The Copers, which Luke Trevor complained of so bitterly, are Dutch vessels which provide spirits and tobacco, the former of a cheap, bad, and peculiarly fiery nature. They follow the fleets everywhere, and are a continual source of mischief to the fishermen, many of whom, like men on shore, find it hard to resist a temptation which is continually presented to them.
“There goes the admiral,” sang out little Billy, who, while listening to the conversation, had kept his sharp little eyes moving about.
The admiral of the fleet, among North Sea fishermen, is a very important personage. There is an “admiral” to each fleet, though we write just now about the admiral of the “Short Blue.” He is chosen for steadiness and capacity, and has to direct the whole fleet as to the course it shall steer, the letting down of its “gear” or trawls, etcetera, and his orders are obeyed by all. One powerful reason for such obedience is that if they do not follow the admiral they will find themselves at last far away from the steamers which come out from the Thames daily to receive the fish; for it is a rule that those steamers make straight for the admiral’s vessel. By day the admiral is distinguished by a flag half way up the maintop-mast stay. By night signals are made with rockets.

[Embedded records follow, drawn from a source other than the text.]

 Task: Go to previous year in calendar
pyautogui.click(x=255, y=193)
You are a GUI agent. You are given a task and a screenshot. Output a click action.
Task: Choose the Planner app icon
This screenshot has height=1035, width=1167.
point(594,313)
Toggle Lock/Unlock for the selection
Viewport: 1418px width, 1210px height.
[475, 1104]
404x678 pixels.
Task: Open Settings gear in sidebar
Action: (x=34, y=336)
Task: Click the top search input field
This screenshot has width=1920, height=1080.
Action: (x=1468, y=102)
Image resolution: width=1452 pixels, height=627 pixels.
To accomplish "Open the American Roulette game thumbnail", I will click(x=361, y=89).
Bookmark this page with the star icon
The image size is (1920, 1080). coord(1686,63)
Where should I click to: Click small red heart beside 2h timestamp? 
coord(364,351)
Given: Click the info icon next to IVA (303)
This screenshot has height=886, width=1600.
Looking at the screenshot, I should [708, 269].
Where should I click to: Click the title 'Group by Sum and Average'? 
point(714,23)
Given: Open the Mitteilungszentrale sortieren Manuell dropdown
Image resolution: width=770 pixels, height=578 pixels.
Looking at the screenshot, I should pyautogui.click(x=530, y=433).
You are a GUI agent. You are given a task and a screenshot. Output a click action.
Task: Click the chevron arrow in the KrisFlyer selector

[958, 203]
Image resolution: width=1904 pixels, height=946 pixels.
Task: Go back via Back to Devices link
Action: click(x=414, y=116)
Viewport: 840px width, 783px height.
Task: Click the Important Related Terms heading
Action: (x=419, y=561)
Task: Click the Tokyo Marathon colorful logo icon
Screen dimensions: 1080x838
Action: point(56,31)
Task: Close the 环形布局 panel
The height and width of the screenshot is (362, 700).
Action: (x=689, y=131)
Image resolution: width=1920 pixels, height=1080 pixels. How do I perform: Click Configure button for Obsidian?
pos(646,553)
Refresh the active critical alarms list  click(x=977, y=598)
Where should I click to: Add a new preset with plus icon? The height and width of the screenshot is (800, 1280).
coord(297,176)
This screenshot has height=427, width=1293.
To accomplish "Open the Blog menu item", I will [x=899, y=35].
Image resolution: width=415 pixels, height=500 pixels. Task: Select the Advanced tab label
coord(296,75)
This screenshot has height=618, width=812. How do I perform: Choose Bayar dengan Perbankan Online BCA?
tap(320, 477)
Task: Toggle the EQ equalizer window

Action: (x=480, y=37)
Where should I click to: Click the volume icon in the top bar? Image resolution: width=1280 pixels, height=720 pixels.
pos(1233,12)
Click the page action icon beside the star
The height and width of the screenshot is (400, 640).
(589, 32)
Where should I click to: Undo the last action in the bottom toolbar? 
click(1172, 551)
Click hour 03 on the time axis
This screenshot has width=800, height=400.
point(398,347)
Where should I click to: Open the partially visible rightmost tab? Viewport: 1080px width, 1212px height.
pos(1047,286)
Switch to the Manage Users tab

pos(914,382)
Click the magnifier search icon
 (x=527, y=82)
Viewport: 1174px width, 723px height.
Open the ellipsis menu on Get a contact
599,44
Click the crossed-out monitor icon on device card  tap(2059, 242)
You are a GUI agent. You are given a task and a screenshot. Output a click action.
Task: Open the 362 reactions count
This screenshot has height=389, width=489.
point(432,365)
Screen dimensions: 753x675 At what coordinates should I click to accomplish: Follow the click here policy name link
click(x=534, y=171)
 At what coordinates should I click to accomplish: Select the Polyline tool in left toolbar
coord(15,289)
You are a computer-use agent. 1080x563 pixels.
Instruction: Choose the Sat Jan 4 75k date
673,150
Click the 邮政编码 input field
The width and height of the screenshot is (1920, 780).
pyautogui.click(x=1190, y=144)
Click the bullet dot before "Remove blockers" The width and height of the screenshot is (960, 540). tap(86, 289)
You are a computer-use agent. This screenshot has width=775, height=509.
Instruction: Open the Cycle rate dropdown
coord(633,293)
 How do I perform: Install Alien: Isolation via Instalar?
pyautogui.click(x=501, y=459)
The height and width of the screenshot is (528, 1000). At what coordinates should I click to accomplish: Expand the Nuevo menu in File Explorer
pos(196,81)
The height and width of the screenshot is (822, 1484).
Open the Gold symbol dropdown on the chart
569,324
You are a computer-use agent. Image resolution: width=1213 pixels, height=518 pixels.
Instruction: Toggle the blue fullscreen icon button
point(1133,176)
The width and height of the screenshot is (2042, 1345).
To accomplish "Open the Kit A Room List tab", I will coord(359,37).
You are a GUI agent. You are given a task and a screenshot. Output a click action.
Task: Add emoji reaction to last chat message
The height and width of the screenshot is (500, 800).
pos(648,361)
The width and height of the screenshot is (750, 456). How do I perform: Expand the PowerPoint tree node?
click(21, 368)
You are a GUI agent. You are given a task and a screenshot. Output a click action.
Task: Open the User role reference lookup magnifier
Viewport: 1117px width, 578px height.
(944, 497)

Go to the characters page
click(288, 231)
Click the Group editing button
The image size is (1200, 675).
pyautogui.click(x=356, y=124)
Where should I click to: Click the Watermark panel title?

While the crew of the Evening Star were thus conversing, a slight breeze had sprung up, and Billy had observed that the admiral’s smack was heading to windward in an easterly direction. As the breeze came down on the various vessels of the fleet, they all steered the same course, so that in a few minutes nearly two hundred smacks were following him like a shoal of herring. The glassy surface of the sea was effectually broken, and a field of rippling indigo took the place of the ethereal sheet of blue.